● INFORMATION

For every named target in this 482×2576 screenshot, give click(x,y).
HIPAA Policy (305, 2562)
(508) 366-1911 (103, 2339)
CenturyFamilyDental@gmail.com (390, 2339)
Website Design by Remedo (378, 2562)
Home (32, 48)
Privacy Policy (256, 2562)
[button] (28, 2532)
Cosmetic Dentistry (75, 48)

--

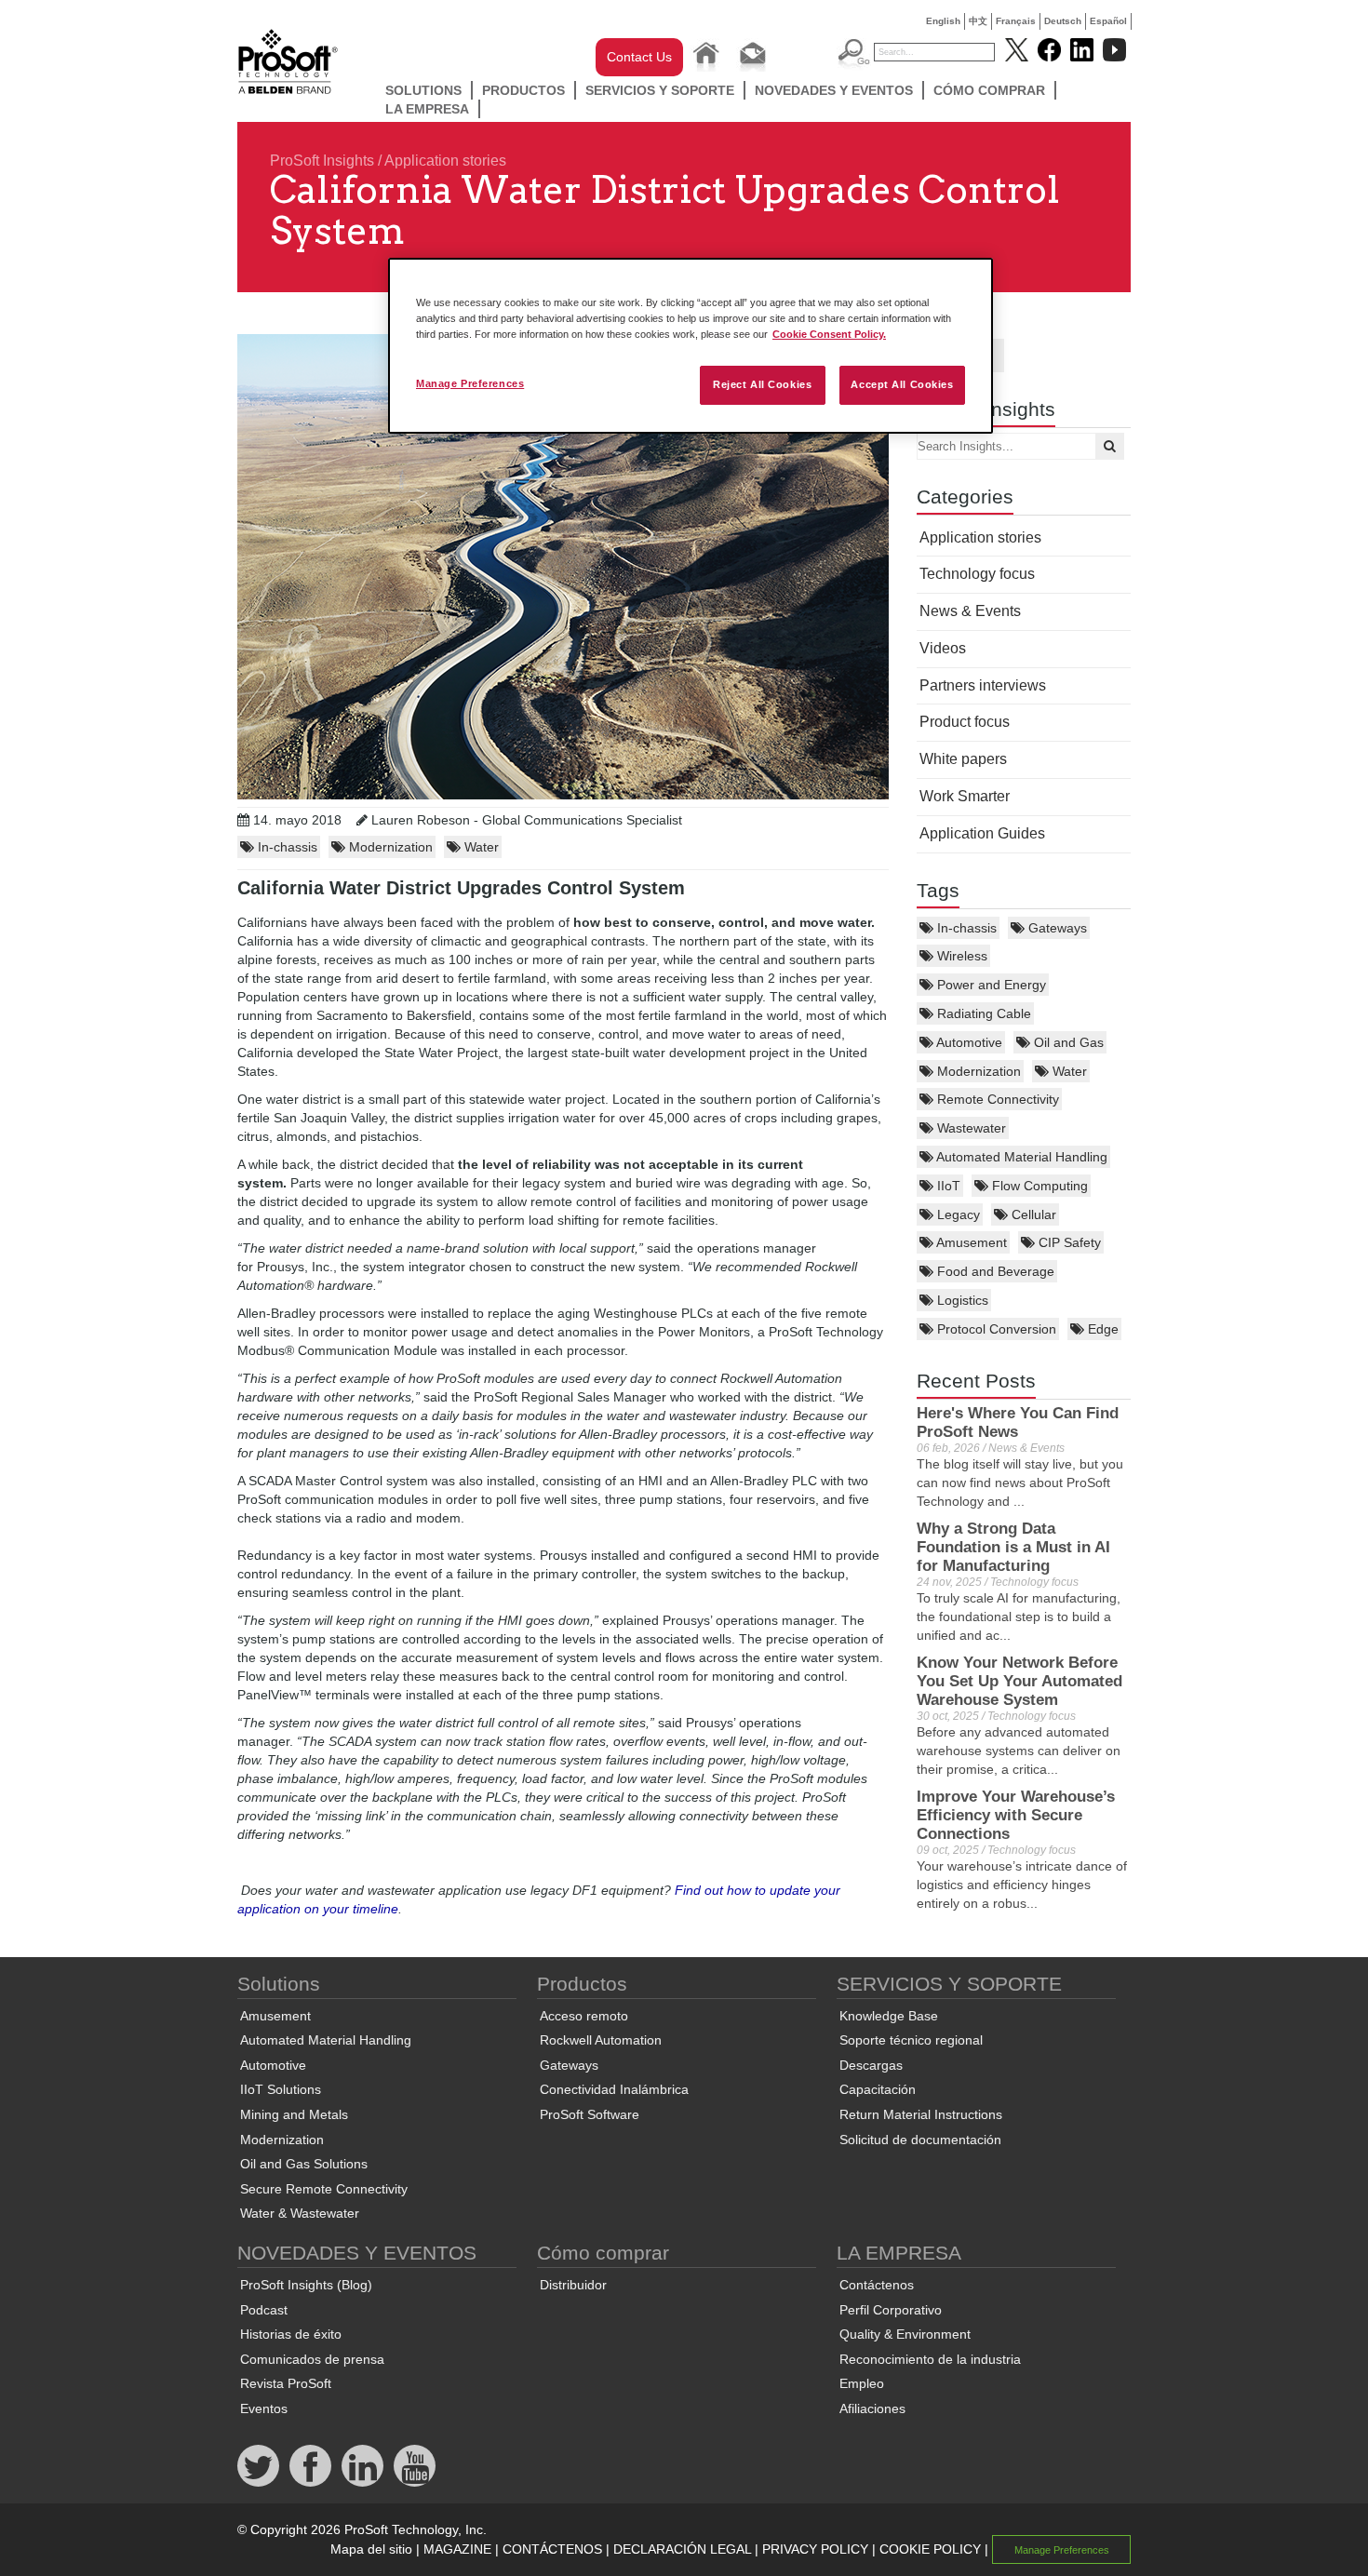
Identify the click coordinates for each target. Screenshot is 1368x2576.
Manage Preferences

● TASK DETAILS
Among the records, how many lines include the string "click"? State the number and add nothing.

● RESPONSE TO THE EXERCISE
2